BEGIN Records for this exercise

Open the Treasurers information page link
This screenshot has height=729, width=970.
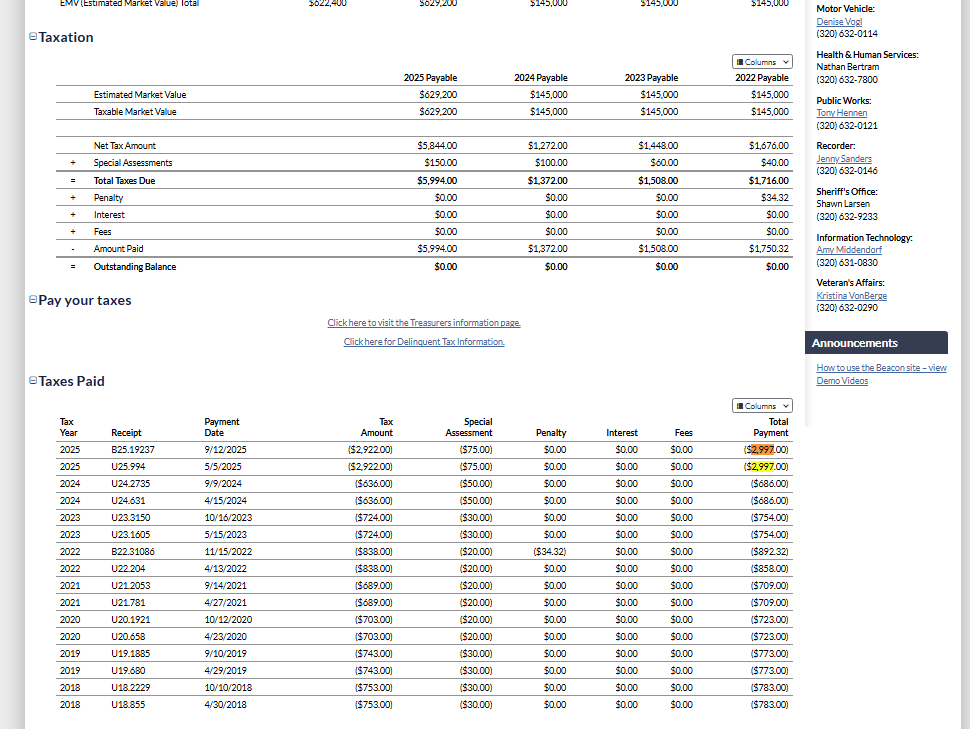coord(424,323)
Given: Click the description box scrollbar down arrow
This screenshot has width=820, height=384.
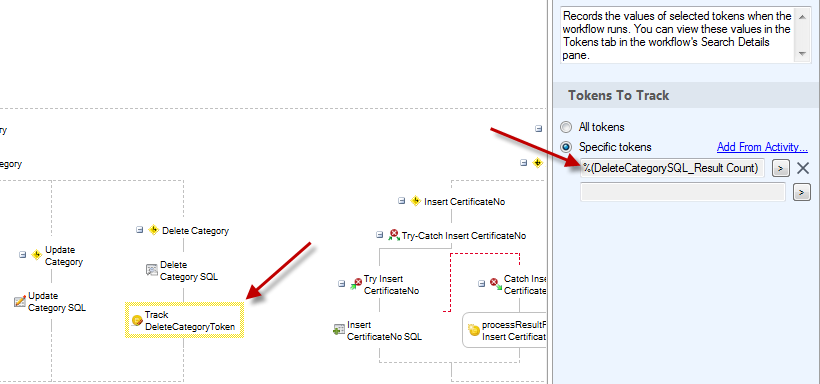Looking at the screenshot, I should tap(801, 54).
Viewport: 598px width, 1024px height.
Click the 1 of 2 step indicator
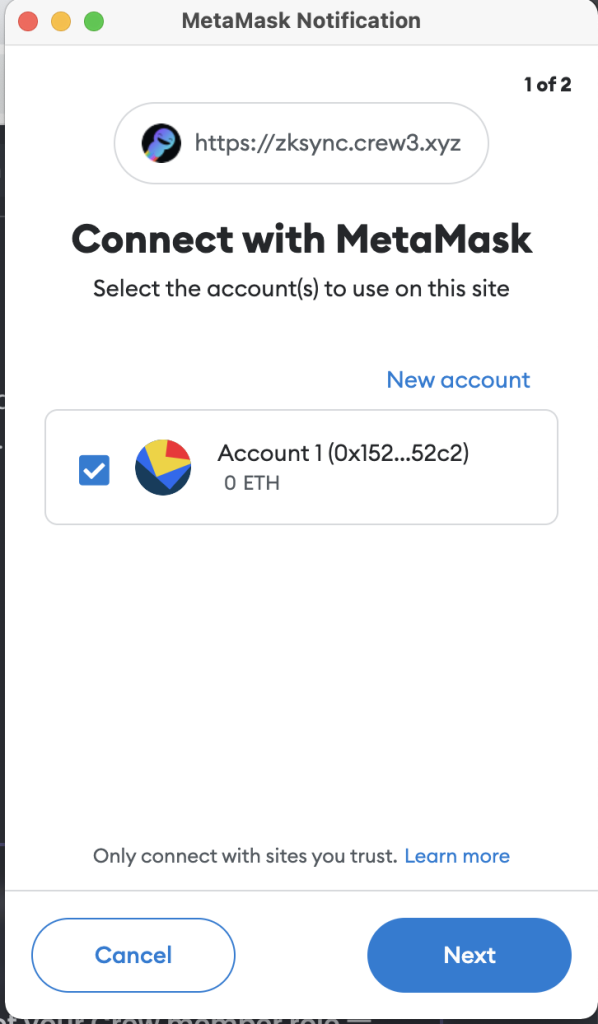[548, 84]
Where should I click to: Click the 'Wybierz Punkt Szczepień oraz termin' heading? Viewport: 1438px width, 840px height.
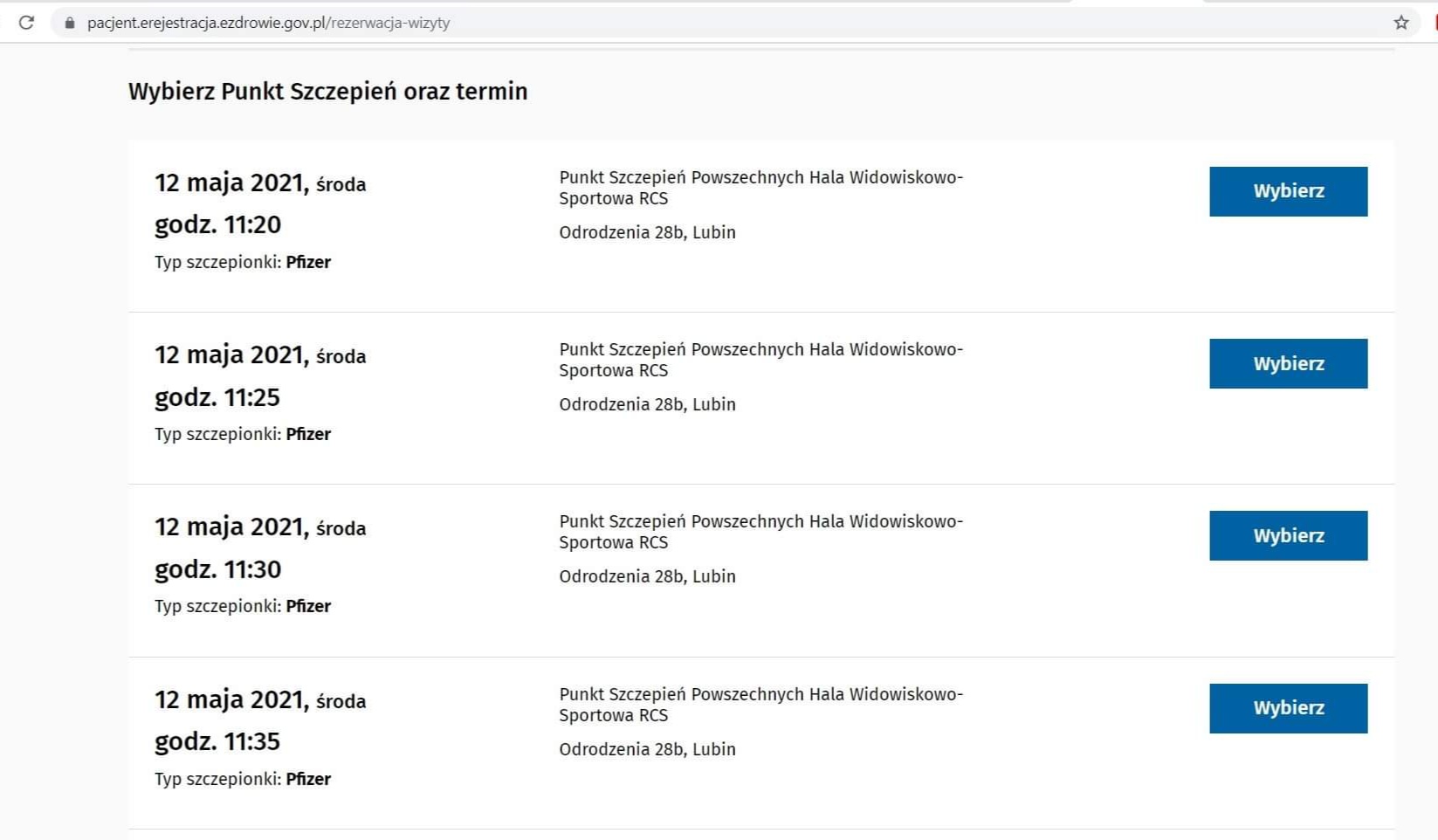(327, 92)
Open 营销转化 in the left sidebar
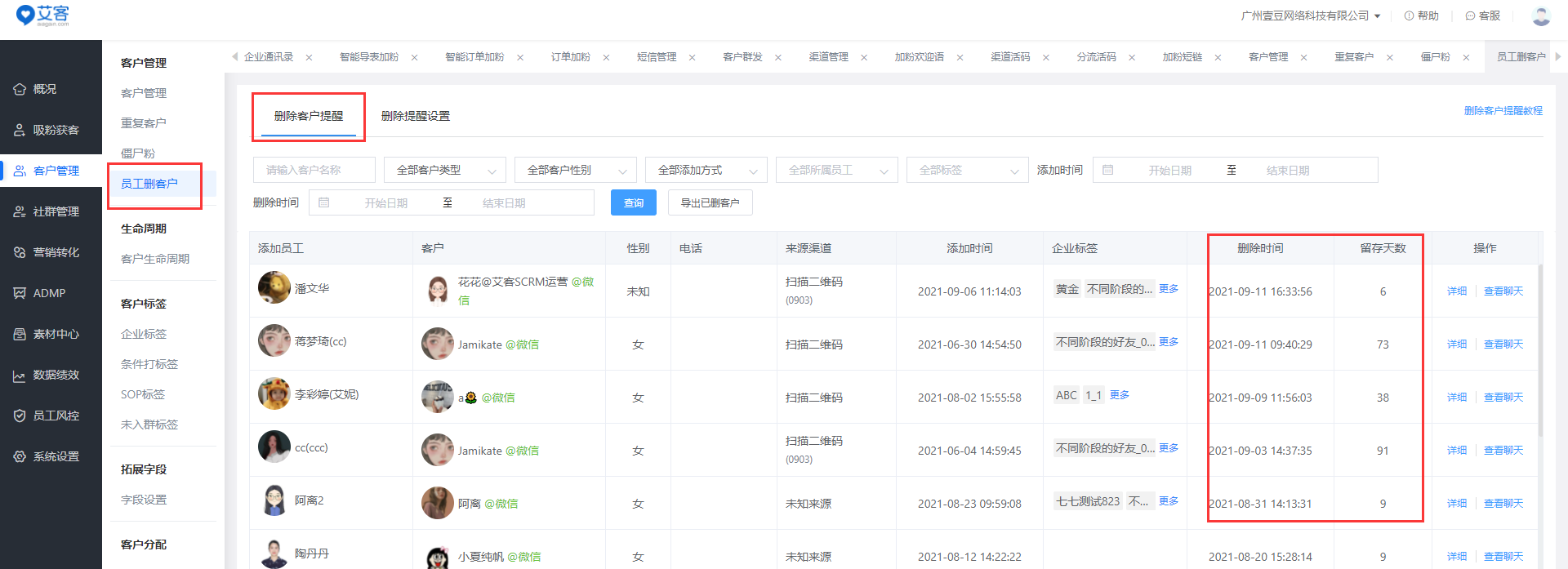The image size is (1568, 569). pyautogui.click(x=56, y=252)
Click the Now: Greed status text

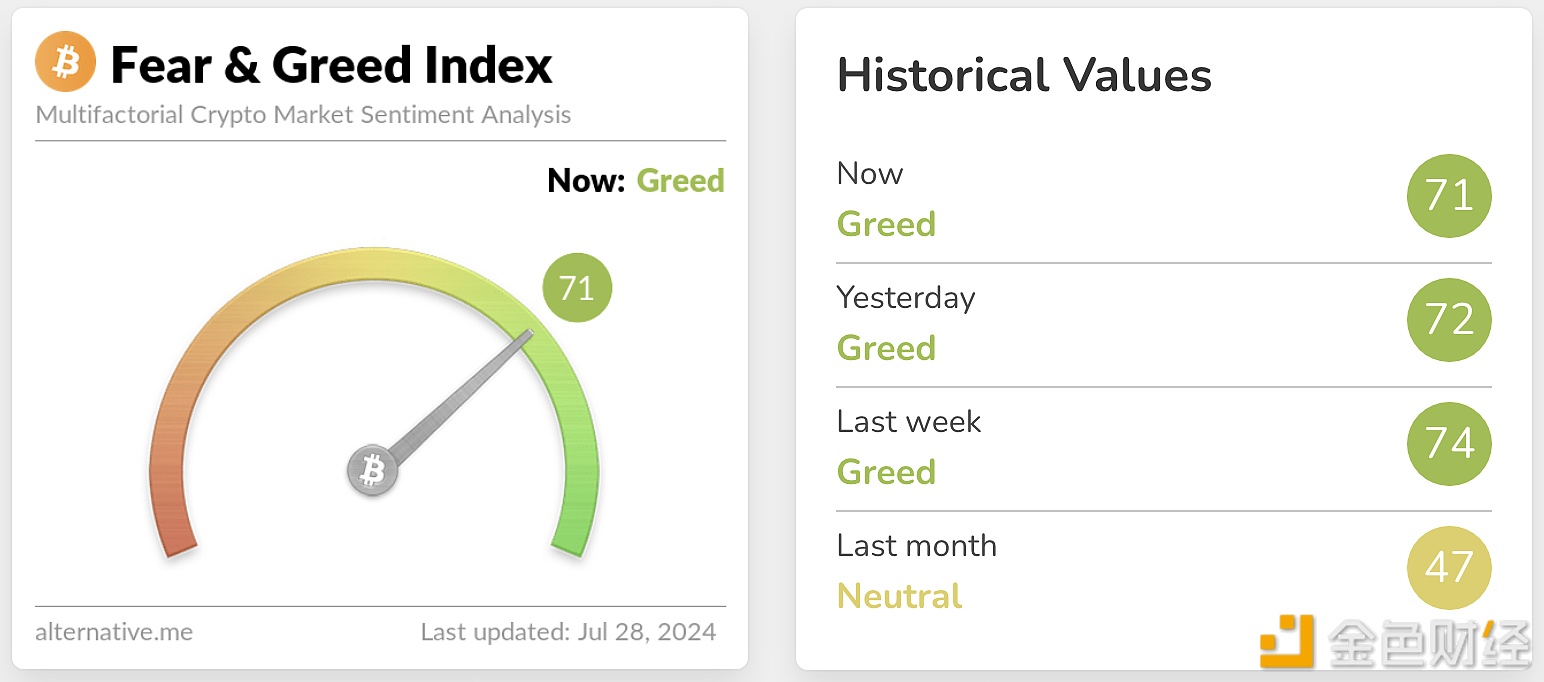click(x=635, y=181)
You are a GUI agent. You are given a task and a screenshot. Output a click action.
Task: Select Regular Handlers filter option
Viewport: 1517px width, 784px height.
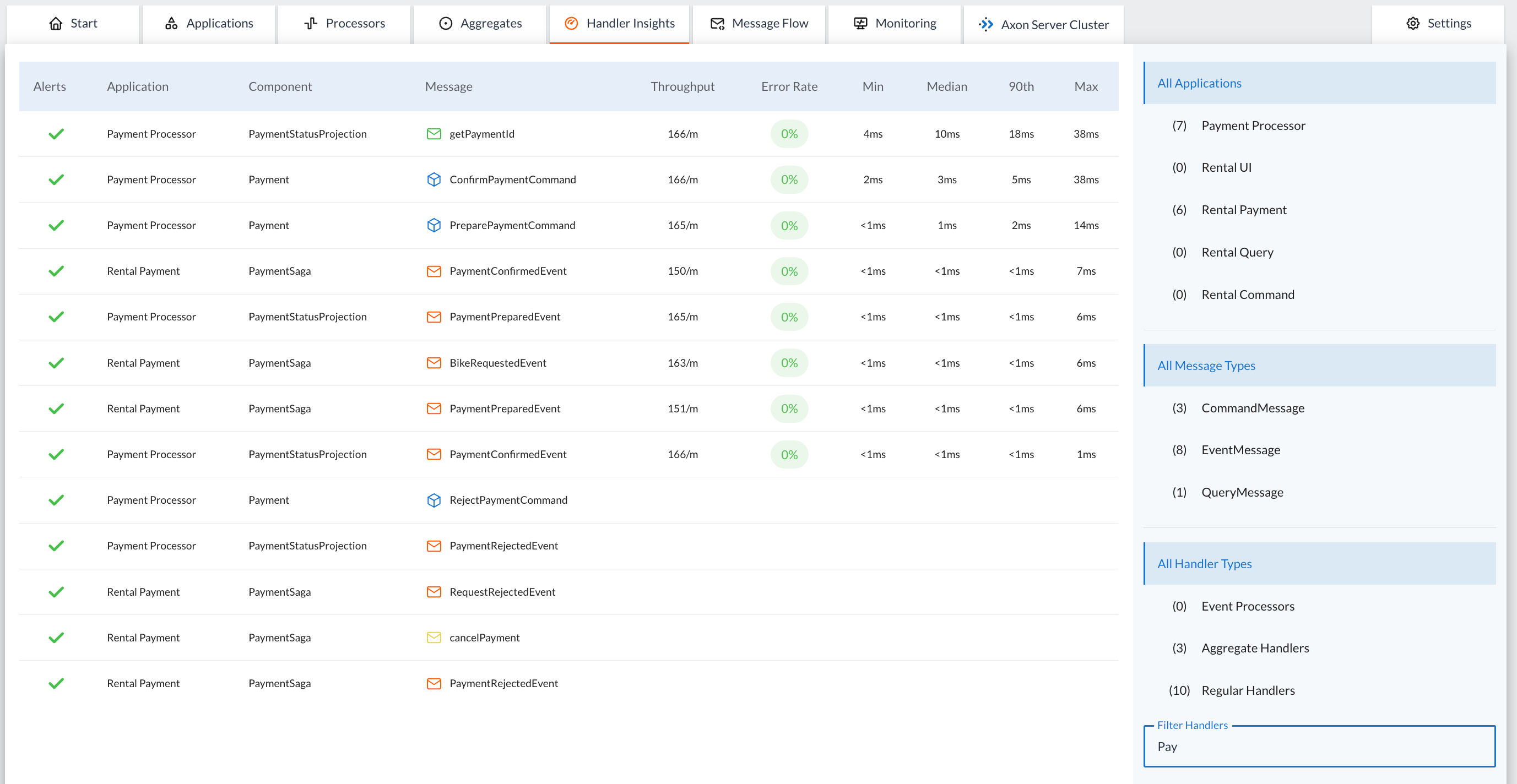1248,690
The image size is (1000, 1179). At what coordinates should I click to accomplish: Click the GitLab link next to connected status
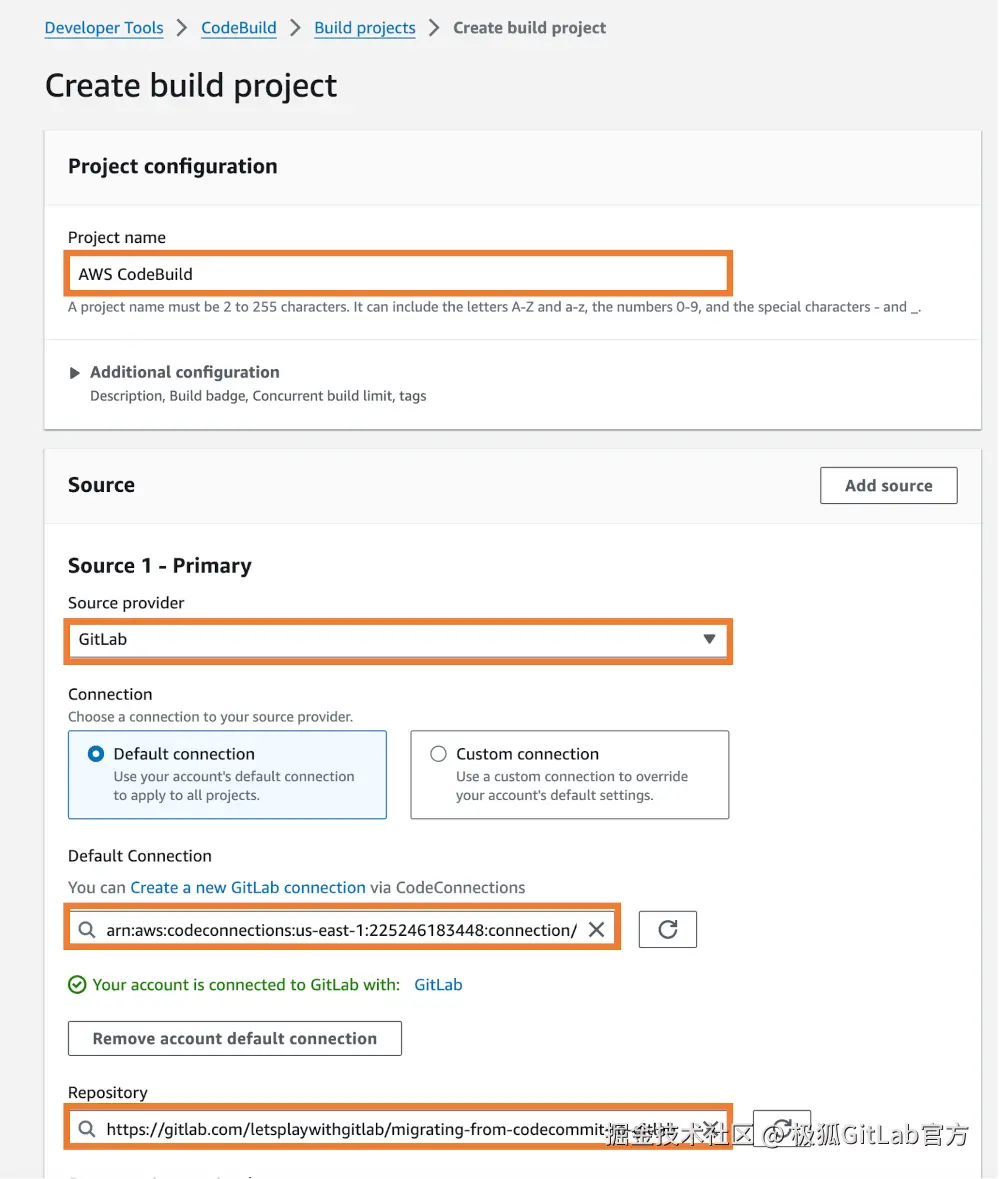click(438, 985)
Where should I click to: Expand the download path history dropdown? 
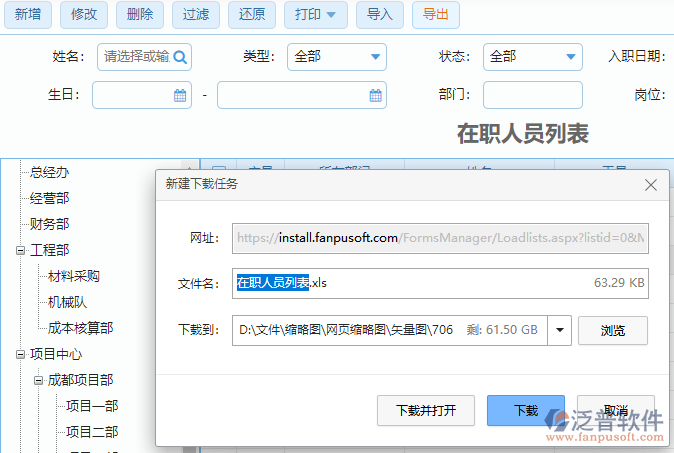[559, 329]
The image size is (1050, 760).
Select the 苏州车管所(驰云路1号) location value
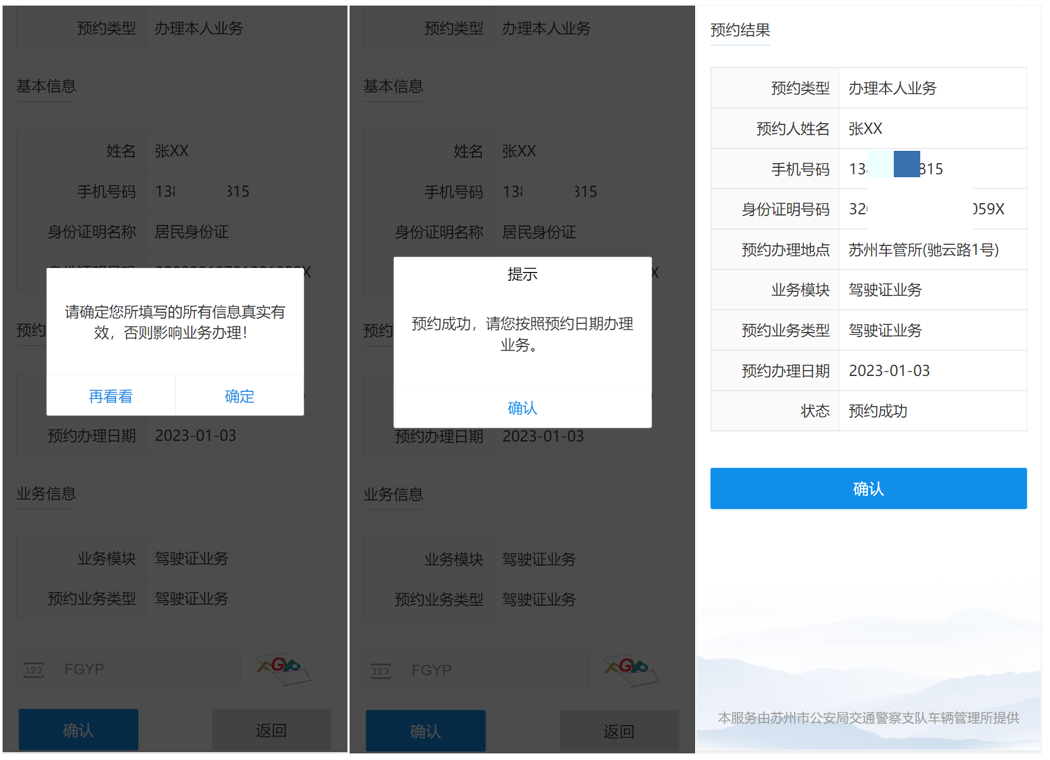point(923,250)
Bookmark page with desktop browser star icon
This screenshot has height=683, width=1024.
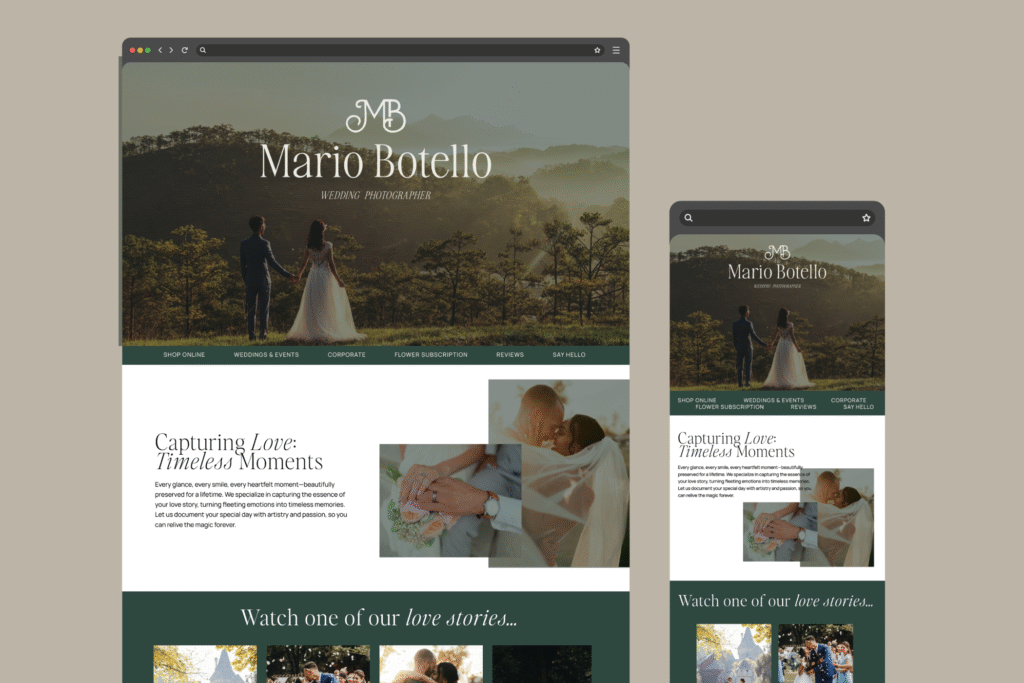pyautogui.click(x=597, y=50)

END Records for this exercise

What is required
Write the records out again exactly as shown above, keeping no pictures.

Problem solution
Open the Treasurers information page link
This screenshot has height=729, width=970.
coord(424,323)
Given: Click the description box scrollbar down arrow
This screenshot has width=820, height=384.
Looking at the screenshot, I should tap(801, 54).
Viewport: 598px width, 1024px height.
Click the 1 of 2 step indicator
[548, 84]
Where should I click to: Click the 'Wybierz Punkt Szczepień oraz termin' heading? Viewport: 1438px width, 840px height.
(327, 92)
Open 营销转化 in the left sidebar
The image size is (1568, 569). pyautogui.click(x=56, y=252)
Click the Now: Greed status text

click(x=635, y=181)
You are a GUI agent. You are given a task and a screenshot. Output a click action.
Task: Select Regular Handlers filter option
Viewport: 1517px width, 784px height.
1248,690
The image size is (1000, 1179). At what coordinates should I click to accomplish: Click the GitLab link next to connected status
click(438, 985)
Where should I click to: Expand the download path history dropdown? 
[559, 329]
The image size is (1050, 760).
Select the 苏州车管所(驰云路1号) location value
point(923,250)
Bookmark page with desktop browser star icon
This screenshot has height=683, width=1024.
pyautogui.click(x=597, y=50)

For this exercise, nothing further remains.